• Work order: The result should be an exact copy of only the lines from the one with "The image size" through the last line of the data below, with pictures omitted.

Entries taken from a collection:
=== Section Start ===

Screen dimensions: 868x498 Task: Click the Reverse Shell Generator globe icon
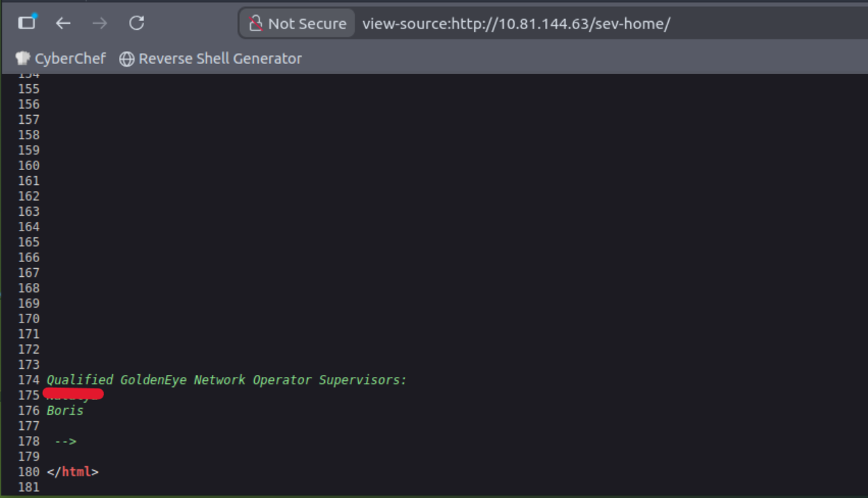pos(126,59)
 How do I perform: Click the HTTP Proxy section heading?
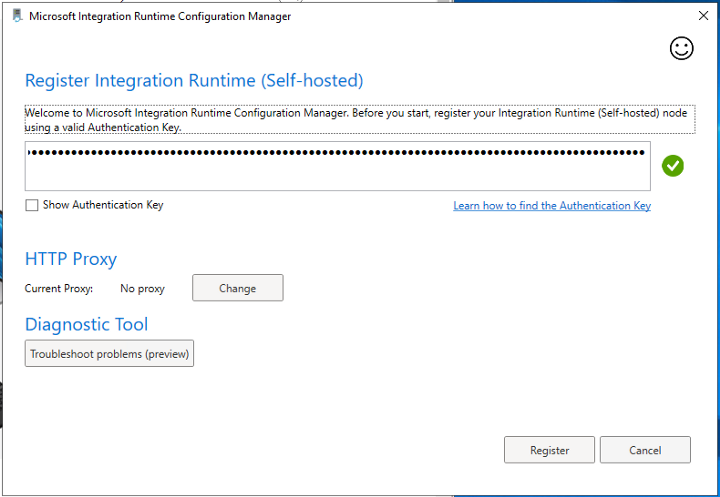[x=71, y=259]
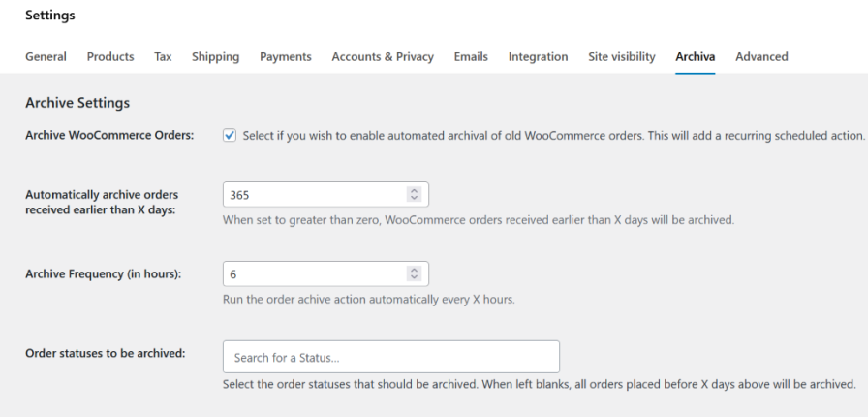Open Accounts & Privacy tab
This screenshot has width=868, height=417.
(x=383, y=57)
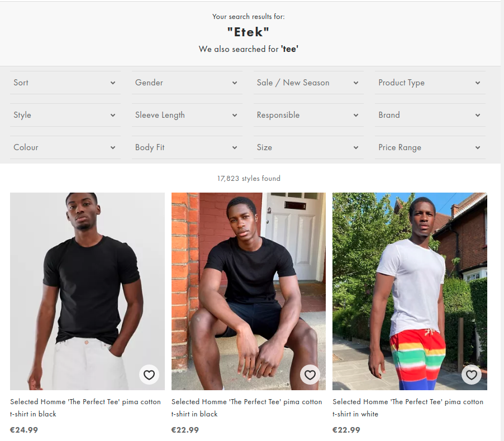Open white pima cotton t-shirt title

pyautogui.click(x=408, y=408)
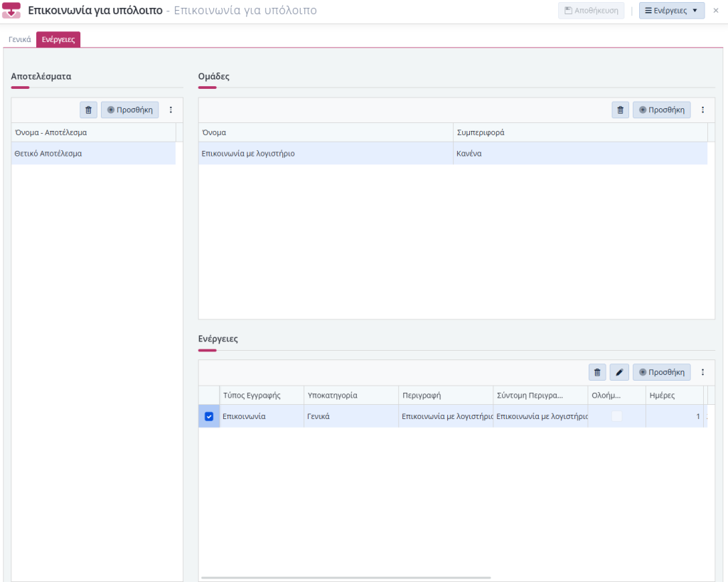Open three-dot menu in Αποτελέσματα panel
Image resolution: width=728 pixels, height=582 pixels.
click(171, 110)
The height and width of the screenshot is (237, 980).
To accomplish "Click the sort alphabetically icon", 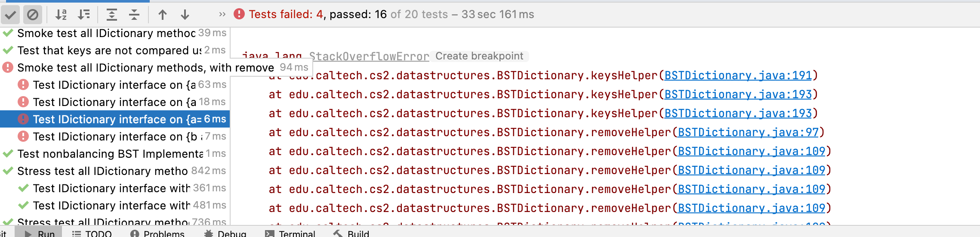I will 61,15.
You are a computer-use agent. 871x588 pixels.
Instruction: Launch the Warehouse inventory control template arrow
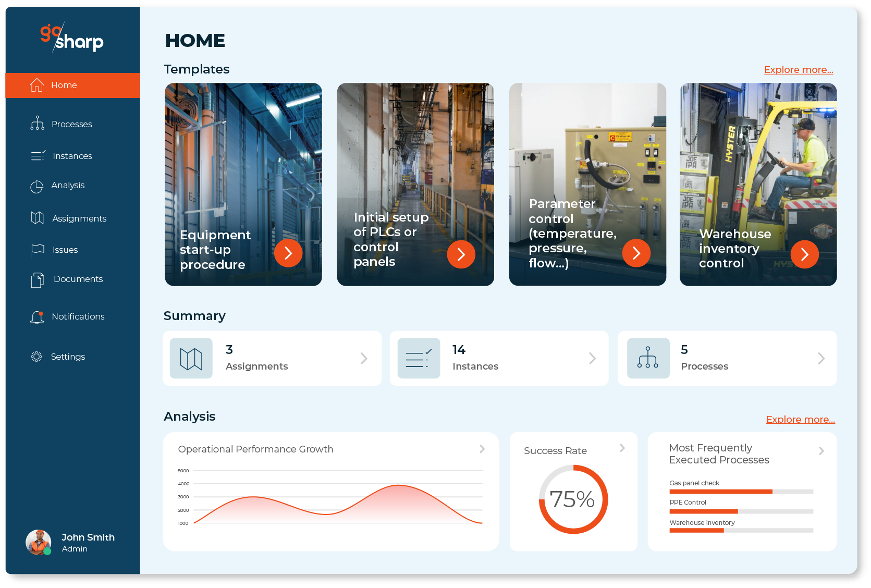coord(804,254)
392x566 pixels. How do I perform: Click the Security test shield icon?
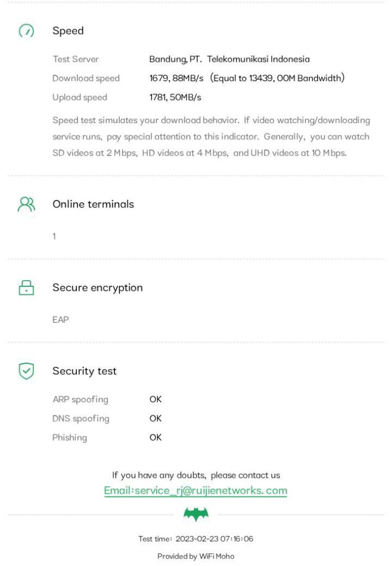[x=26, y=371]
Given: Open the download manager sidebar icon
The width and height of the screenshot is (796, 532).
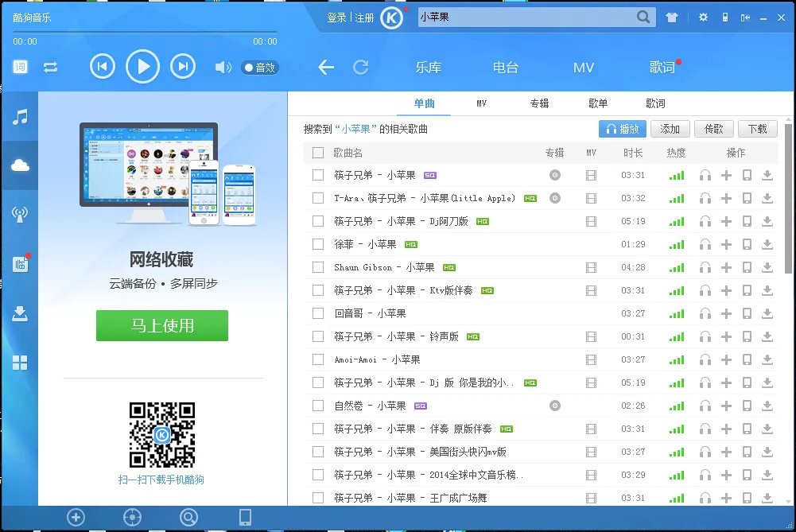Looking at the screenshot, I should tap(20, 313).
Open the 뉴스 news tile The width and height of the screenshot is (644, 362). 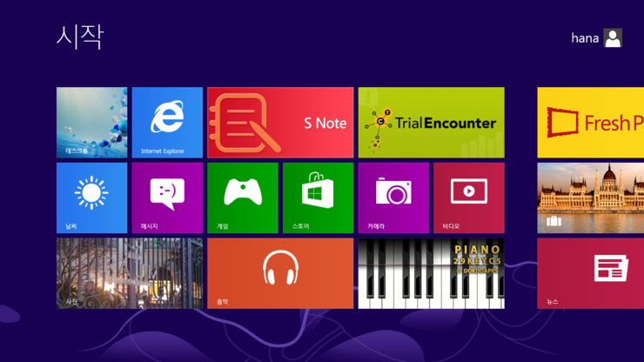592,273
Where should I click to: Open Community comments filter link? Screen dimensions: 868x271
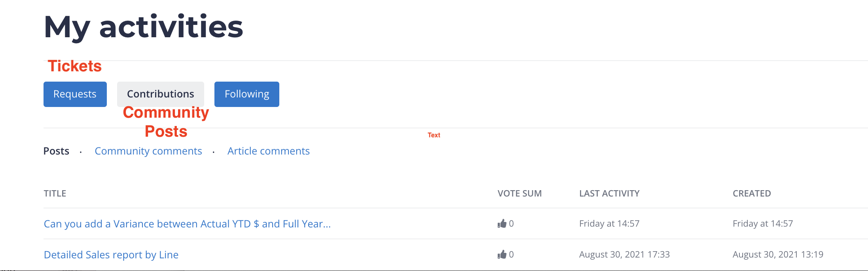[x=148, y=151]
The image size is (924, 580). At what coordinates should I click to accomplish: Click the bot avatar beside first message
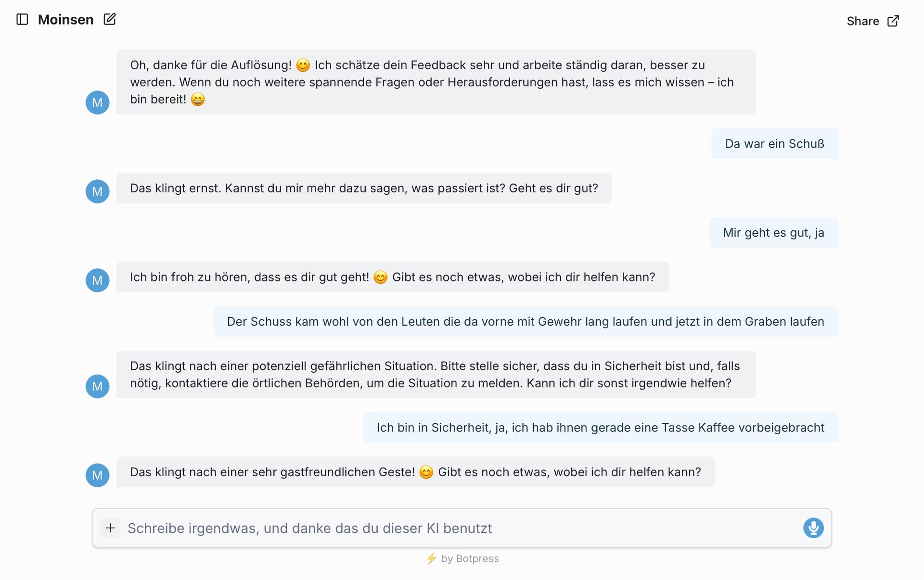pos(97,102)
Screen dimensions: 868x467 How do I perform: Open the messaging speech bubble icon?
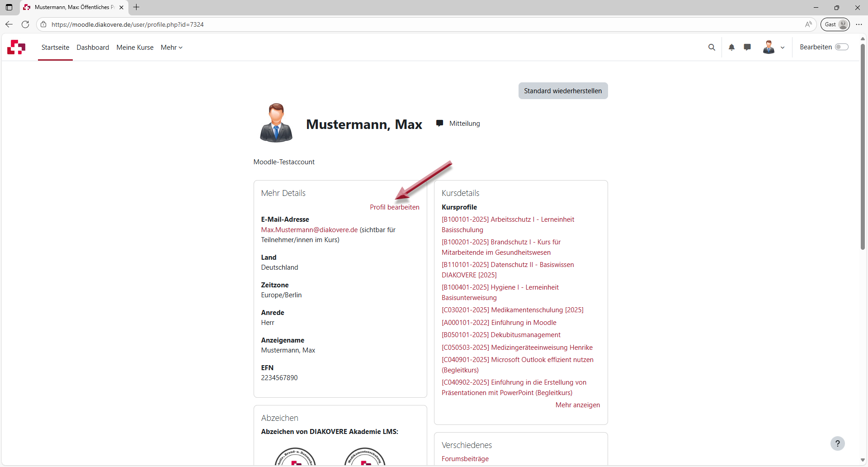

=== Section End ===

• Task output:
The image size is (924, 580). At what coordinates should I click to accomplish: Click the bot avatar beside first message
pos(97,102)
Screen dimensions: 868x467 How do I perform: Open the messaging speech bubble icon?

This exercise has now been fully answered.